◆ Consigna planteada
Escribe la continuación del texto sobre Daniela Flores y la historia de su padre, a partir de su última oración.

◆ Extracto del texto
· · · · · · ·

Daniela Flores vive en Temperley, frente al Parque Municipal Finky, pegado a las vías del ferrocarril Roca, a metros de la cancha del Celeste, al sur del conurbano bonaerense. Elige un lugar frente a los juegos de chicos para charlar con este medio. “Cuando entres al parque, te espero en el primer banquito”, dice en un audio. Allí, con un mate celeste del Gasolero, pide paciencia y comprensión. Asegura que hace un esfuerzo por mantener la memoria. Sostiene que quiere encontrar la verdad. Quiere hablar para “saber qué hizo durante la dictadura mi papá, Carlos Osvaldo Flores”.

Con el sol de la mañana y el trote de quienes entrenan diariamente en los senderos del parque, Daniela lanza una de las primeras frases que traen silencio. No será la única. “En los años de la dictadura mi papá decía que trabajaba para la Policía Federal, pero no era policía, decía que hacía trabajos para la policía”, arranca. Habla de que en su casa siempre hubo armas, que un placard era “un arsenal” y que resultaba común que su padre llegara y pusiera “el fierro sobre la heladera”.

Pide perdón por el desorden en el relato. Repite que no es muy buena para las fechas, pero sabe que su papá murió en 2011 en la costa. También que nació en 1952 y que ella lo hizo en enero de 1976. 

En su casa, cuenta, siempre venían policías a visitar a Carlos Flores. Se quedaban a comer. “Uno era como un tío”, dice. Se refiere a Pedro Salvia, miembro del Grupo de Tareas 3.3.2, y uno de los acusados de asesinar a Rodolfo Walsh y desaparecer su cuerpo al trasladarlo a la ex Escuela de Mecánica de la Armada (ESMA). Salvia, al igual que Flores, también falleció pero en Brasil, en junio del 2015.

Tras la charla, pide el favor que algunos nombres que menciona no aparezcan en la nota. “Algunos para mí están protegidos, así que quiero cuidar a mi familia”, dice.

· · · · · · ·

◆ Registros de datos

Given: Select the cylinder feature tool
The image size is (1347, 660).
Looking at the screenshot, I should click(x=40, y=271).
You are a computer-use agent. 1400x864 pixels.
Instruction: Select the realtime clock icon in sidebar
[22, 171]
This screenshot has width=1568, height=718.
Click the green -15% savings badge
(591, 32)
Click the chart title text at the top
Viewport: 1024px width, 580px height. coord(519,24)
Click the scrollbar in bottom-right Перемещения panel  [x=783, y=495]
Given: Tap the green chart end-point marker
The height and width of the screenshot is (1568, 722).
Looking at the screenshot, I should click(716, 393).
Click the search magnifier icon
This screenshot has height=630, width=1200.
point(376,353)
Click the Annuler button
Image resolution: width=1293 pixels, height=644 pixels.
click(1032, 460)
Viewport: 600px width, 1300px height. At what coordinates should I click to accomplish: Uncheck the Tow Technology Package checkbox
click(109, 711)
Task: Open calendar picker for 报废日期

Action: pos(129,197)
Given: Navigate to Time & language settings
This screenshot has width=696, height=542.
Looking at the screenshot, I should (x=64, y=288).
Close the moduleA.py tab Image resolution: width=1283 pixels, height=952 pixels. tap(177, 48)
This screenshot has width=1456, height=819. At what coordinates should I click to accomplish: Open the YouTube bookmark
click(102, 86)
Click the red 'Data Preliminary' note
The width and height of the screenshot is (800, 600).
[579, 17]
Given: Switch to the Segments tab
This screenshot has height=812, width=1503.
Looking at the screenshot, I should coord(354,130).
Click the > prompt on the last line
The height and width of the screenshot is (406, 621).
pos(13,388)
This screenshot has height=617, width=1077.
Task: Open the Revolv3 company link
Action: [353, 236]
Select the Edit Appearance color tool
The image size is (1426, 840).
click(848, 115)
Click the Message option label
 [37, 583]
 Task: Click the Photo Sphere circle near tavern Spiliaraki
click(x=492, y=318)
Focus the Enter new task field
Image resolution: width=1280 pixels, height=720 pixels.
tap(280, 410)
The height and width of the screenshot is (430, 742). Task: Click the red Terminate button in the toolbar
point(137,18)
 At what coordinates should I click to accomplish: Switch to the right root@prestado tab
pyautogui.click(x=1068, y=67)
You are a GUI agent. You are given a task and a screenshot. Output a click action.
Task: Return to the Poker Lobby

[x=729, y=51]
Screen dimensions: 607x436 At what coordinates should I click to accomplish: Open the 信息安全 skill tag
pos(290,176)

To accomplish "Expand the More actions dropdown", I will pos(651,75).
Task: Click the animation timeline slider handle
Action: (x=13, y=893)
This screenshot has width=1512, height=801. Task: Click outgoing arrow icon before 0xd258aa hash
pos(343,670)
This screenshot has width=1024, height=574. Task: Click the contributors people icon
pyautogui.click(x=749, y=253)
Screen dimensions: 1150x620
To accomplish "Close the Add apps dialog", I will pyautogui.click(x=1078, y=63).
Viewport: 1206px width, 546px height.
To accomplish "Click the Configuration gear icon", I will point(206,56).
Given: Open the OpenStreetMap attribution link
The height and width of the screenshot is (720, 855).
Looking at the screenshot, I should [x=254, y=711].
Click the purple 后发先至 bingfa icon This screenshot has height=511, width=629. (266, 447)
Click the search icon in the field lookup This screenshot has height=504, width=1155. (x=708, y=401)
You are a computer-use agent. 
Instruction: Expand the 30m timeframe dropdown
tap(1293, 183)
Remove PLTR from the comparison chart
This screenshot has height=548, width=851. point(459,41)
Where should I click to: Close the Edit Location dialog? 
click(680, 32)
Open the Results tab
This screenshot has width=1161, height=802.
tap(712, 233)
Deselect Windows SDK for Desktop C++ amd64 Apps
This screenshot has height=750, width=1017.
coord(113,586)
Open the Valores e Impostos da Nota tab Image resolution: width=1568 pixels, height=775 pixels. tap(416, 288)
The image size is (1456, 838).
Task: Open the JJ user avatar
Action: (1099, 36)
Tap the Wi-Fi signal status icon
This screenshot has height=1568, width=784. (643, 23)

· · · · · · ·

◆ Respuesta al ejercicio
Su familia son sus hijos, Nicolás y Juana, su marido “Coco” y su mamá Alicia, que vive con ellos. También por sus dos hermanastros, pero que ella llama hermanos. Es que Carlos Flores tuvo otros dos hijos con otra pareja, Marcela. “Emir y Macarena, con quienes tenemos una relación hermosa”, cuenta Daniela. Incluso, dice, su mamá Alicia y Marcela hoy “van al bingo juntas”. “Muerto el perro, chau la rabia ¿no?”

“El rey de la bolsa”

El relato de Daniela marca que su papá conoció Alicia en 1975. “Le dijo que en ese momento había entrado a trabajar a la Policía Federal, pero al poco tiempo le dijo que ya se había ido, pero para mí siguió el vínculo”, cuenta a sus 48 años.

Hubo un libro que, afirma, le cambió el eje de sus días. No logra precisar la fecha, pero estima que fue a fines de los años noventa. En la casa de una amiga, mientras la esperaba para salir, saca de una biblioteca una edición de Nunca Más. “Lo empiezo a ojear y leo cosas demasiado familiares, frases textuales que escuché en mi casa cuando mi papá hablaba con gente que lo venía a visitar”, recuerda.

“Había términos que me resultaban familiares sobre cómo se explicaba una tortura, sobre cómo le daban bolsa a alguien”, cuenta en relación al mecanismo de tortura utilizado para embolsar la cabeza de una víctima y asfixiarla con el fin de obtener información.

Los últimos años que convivieron, que fue cuando Daniela rozó los dieciocho años, “contaba algunas cosas”. “Lo hablaba con mi primo, que estuvo en varias de esas charlas, donde mi viejo nos decía que ponía bombas en barcos, o como cuando a mis hermanos les contó que lo llamaban el rey de la bolsa”, apunta.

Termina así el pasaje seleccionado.